=== SELECTED EXTRACT ===

PETA, however, has condemned the research, saying that “EVMS has turned a blind eye to these animals’ suffering for long enough” and “it is time to shut down this laboratory and release the aging baboons to a reputable sanctuary.”

“The university’s own records on the baboons contain notes such as ‘self-injurious behavior,’ ‘self-trauma,’ ‘ulcers,’ ‘genital tears,’ ‘missing tips of…fingers,’ ‘anorexia,’ ‘biting cage bars,’ ‘repetitive circling,’ and more,” said Daphna Nachminovitch, a spokeswoman for the organization. “PETA believes there remain four elderly survivors — Jemma, Cookie, Toya, and Tara — whose existence has been nothing but fear and misery, and who may be used in a ‘terminal’ experiment any day now.”

Records PETA shared with the Mercury also show federal officials have repeatedly raised flags about the experiment.

In 2021, APHIS issued a critical violation to the university over repeated C-sections performed on three adult female baboons. And in February 2022, Carol Clarke, a senior staff officer with APHIS, reached out to officials with the Office of Laboratory Animal Welfare at the National Institutes of Health to voice “concerns about animal health and well-being.”

=== INFORMATION SHOWN ===

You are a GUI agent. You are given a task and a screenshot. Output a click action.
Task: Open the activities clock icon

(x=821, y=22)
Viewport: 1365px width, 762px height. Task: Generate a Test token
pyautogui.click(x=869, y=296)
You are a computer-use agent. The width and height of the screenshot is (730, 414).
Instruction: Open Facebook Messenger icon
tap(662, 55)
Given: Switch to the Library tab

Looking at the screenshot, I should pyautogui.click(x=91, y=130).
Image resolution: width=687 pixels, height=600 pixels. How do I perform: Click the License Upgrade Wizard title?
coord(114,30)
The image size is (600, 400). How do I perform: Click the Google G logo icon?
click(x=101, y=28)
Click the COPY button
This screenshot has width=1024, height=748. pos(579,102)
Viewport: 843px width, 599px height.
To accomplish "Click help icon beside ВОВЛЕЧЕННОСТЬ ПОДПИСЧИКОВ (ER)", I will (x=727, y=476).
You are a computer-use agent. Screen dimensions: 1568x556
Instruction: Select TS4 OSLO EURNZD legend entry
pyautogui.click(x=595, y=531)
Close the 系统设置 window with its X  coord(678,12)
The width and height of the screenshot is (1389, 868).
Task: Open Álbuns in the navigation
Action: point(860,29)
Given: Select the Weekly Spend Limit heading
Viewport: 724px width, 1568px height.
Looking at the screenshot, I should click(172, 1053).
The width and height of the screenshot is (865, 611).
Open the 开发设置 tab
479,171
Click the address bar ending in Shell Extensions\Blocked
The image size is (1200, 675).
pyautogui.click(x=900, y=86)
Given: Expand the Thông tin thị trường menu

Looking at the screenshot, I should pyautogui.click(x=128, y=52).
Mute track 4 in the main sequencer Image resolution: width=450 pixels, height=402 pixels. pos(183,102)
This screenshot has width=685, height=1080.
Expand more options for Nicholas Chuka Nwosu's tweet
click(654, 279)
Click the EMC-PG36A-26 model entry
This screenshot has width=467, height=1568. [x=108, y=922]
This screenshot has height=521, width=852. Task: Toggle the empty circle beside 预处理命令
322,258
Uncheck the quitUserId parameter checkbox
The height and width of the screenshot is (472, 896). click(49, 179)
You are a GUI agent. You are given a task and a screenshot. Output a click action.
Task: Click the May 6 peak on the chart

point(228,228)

===

__ASSIGNED TASK A__
Translate this sentence from the baboon research excerpt into Spanish: "Records PETA shared with the Mercury also show federal officials have repeatedly raised flags about the experiment."
__ASSIGNED TASK B__
Answer these questions using the baboon research excerpt:
(i) What position does Daphna Nachminovitch hold?
(ii) How many elderly baboons does PETA believe are still alive?
(iii) In what year did APHIS issue a critical violation to the university?

__TASK ANSWER A__
Los registros que PETA compartió con el Mercury también muestran que funcionarios federales han expresado repetidamente su preocupación por el experimento.

__TASK ANSWER B__
(i) She is a spokeswoman for PETA.
(ii) Four.
(iii) 2021.